##### Task inputs #####
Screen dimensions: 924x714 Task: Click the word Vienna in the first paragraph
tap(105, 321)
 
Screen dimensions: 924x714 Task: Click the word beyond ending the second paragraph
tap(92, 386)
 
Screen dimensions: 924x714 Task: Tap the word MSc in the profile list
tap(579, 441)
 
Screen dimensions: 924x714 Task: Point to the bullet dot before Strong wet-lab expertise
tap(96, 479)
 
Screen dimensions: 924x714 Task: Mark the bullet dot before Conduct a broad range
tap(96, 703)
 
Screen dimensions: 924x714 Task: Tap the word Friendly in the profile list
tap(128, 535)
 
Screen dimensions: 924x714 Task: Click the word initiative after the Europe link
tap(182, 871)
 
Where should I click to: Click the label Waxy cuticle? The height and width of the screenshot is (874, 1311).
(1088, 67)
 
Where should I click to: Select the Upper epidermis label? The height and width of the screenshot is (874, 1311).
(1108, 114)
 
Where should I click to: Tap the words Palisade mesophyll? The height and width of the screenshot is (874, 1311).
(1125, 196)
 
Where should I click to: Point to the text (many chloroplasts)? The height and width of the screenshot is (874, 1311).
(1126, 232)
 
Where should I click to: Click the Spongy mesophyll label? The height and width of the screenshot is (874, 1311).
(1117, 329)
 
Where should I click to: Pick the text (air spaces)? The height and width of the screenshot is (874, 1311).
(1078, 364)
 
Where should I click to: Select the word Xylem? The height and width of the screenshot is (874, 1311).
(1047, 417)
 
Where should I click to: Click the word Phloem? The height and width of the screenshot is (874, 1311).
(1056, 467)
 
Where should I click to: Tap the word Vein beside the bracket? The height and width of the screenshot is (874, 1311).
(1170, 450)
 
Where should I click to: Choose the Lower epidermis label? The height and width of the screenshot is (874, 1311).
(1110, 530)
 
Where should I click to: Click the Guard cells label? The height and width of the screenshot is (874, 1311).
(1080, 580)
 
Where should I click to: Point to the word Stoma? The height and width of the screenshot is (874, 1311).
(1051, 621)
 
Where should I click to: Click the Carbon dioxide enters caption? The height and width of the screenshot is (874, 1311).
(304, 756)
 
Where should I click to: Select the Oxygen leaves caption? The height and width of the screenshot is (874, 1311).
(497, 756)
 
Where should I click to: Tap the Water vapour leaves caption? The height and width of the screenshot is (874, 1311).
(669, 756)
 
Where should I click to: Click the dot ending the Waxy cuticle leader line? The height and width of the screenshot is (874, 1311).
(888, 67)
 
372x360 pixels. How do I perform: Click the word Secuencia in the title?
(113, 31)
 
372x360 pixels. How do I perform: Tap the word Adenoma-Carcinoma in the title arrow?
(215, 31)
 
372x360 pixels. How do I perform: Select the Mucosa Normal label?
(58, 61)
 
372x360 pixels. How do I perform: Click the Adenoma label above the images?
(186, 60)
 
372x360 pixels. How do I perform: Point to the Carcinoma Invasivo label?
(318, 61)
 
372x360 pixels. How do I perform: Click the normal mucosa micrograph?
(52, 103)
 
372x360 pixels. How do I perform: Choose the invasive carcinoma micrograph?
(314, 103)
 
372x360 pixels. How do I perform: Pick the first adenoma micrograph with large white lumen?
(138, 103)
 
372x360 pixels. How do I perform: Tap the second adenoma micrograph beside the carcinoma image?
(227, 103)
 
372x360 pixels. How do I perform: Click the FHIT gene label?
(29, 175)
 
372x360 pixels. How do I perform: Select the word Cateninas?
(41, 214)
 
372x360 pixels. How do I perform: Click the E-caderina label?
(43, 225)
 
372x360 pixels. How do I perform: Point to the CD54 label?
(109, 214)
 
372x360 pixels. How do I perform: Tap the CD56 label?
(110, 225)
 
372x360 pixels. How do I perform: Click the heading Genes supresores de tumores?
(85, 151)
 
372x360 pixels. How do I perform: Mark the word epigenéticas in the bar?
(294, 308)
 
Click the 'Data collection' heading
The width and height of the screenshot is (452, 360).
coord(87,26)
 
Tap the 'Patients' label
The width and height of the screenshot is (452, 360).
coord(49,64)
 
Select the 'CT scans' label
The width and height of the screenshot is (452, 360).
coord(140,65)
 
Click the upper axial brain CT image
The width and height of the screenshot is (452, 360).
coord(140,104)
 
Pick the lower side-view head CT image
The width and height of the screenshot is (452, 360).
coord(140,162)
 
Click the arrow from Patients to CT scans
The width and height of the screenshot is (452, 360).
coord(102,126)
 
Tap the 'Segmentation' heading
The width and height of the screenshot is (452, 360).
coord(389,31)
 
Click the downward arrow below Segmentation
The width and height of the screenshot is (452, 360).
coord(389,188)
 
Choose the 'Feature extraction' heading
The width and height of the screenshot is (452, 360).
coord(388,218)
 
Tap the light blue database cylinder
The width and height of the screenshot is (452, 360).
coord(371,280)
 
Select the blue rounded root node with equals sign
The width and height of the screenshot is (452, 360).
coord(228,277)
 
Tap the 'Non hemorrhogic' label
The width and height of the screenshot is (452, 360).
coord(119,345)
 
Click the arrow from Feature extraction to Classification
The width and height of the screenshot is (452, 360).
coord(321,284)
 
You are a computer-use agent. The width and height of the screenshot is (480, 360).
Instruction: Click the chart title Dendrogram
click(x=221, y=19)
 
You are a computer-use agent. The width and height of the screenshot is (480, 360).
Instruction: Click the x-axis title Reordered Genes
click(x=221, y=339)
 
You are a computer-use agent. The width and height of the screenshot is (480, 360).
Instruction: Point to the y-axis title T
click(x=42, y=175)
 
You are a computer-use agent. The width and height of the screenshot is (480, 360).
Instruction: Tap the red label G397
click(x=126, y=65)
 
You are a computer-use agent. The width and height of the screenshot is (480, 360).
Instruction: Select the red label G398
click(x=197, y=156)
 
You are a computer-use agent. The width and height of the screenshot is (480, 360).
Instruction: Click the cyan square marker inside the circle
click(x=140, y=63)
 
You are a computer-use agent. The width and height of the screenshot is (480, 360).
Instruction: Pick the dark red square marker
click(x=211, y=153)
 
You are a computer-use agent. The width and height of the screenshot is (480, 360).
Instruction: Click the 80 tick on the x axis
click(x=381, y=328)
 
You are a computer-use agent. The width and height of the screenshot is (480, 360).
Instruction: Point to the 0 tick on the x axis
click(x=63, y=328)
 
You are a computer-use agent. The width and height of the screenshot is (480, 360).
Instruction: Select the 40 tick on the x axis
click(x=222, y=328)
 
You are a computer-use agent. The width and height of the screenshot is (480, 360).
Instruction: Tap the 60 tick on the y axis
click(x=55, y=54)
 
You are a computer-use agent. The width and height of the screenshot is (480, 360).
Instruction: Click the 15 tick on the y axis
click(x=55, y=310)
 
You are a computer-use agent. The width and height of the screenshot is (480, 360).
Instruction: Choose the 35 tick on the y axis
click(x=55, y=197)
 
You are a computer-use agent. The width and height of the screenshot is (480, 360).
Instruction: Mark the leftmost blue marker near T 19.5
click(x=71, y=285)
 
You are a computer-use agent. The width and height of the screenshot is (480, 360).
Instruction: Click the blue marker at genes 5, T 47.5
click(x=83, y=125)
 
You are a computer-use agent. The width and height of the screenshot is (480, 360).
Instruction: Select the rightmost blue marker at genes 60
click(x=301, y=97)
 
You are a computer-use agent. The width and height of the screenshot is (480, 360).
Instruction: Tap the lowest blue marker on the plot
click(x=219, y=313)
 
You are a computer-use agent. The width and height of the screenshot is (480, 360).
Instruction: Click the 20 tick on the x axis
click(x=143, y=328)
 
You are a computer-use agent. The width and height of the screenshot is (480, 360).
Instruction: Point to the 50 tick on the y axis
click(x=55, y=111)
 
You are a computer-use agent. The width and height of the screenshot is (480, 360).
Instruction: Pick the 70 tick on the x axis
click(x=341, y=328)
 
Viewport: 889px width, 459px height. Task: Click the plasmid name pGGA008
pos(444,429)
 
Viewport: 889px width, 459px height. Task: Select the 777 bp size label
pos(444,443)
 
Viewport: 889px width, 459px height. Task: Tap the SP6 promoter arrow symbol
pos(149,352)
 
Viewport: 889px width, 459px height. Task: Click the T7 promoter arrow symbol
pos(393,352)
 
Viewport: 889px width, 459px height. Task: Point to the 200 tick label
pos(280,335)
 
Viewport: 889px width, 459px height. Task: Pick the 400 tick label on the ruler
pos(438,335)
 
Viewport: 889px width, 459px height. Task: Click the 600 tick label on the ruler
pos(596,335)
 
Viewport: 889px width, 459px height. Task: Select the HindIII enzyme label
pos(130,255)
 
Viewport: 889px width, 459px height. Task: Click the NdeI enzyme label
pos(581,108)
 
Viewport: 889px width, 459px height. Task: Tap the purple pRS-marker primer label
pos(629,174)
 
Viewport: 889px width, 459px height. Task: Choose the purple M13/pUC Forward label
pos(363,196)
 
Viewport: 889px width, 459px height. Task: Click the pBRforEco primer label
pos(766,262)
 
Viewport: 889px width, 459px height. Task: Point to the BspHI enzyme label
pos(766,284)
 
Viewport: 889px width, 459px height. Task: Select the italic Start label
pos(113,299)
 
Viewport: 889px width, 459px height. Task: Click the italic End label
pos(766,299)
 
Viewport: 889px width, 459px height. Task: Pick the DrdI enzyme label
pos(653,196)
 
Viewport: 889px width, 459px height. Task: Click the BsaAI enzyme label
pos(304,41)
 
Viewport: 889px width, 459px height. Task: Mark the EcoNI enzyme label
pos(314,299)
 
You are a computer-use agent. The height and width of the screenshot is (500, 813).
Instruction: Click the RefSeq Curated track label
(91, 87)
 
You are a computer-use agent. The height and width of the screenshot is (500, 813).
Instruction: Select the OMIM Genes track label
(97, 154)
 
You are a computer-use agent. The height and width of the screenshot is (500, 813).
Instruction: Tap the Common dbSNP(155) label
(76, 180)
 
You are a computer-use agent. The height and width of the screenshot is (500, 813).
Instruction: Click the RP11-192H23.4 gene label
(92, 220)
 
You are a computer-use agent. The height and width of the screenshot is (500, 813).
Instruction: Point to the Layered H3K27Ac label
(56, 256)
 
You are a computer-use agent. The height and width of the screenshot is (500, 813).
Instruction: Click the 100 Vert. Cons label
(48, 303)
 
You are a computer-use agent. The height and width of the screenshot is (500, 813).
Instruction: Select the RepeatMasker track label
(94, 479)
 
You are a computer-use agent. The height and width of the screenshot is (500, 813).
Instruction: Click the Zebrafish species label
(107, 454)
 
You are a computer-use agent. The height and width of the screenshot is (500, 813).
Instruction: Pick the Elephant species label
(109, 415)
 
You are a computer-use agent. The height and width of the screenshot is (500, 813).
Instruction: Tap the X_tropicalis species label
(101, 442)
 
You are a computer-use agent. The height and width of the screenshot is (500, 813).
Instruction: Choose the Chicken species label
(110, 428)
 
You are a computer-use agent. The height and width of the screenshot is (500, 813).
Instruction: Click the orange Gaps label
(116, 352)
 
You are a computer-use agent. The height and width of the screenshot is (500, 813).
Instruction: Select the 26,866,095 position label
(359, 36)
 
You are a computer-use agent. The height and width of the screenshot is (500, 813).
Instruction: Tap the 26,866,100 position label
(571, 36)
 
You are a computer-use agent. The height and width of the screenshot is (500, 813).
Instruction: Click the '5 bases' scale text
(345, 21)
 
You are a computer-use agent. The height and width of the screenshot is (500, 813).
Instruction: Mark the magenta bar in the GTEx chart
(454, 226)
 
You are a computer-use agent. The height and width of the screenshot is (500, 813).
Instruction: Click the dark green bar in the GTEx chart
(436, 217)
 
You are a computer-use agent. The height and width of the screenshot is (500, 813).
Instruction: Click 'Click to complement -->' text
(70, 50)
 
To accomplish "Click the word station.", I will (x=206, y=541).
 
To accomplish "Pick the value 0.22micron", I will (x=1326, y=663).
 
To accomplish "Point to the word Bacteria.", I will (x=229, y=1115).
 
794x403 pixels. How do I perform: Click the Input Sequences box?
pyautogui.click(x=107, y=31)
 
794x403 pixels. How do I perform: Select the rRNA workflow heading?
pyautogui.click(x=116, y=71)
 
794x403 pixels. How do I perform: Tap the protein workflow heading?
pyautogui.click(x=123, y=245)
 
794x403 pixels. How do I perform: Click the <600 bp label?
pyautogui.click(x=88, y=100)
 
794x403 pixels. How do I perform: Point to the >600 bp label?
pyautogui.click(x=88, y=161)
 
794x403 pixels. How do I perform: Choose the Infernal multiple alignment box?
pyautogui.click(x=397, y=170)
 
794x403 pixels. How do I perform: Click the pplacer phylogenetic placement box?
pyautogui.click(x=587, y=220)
#####
Copy verbatim, from the listing above, each line from the one containing "372x360 pixels. How do I perform: Select the word" down to the one containing "Pick the lower side-view head CT image", inclusive.

372x360 pixels. How do I perform: Select the word Cateninas?
(41, 214)
 
372x360 pixels. How do I perform: Click the E-caderina label?
(43, 225)
 
372x360 pixels. How do I perform: Point to the CD54 label?
(109, 214)
 
372x360 pixels. How do I perform: Tap the CD56 label?
(110, 225)
 
372x360 pixels. How do I perform: Click the heading Genes supresores de tumores?
(85, 151)
 
372x360 pixels. How do I perform: Mark the word epigenéticas in the bar?
(294, 308)
 
Click the 'Data collection' heading
The width and height of the screenshot is (452, 360).
coord(87,26)
 
Tap the 'Patients' label
The width and height of the screenshot is (452, 360).
coord(49,64)
 
Select the 'CT scans' label
The width and height of the screenshot is (452, 360).
coord(140,65)
 
Click the upper axial brain CT image
The width and height of the screenshot is (452, 360).
coord(140,104)
 
Pick the lower side-view head CT image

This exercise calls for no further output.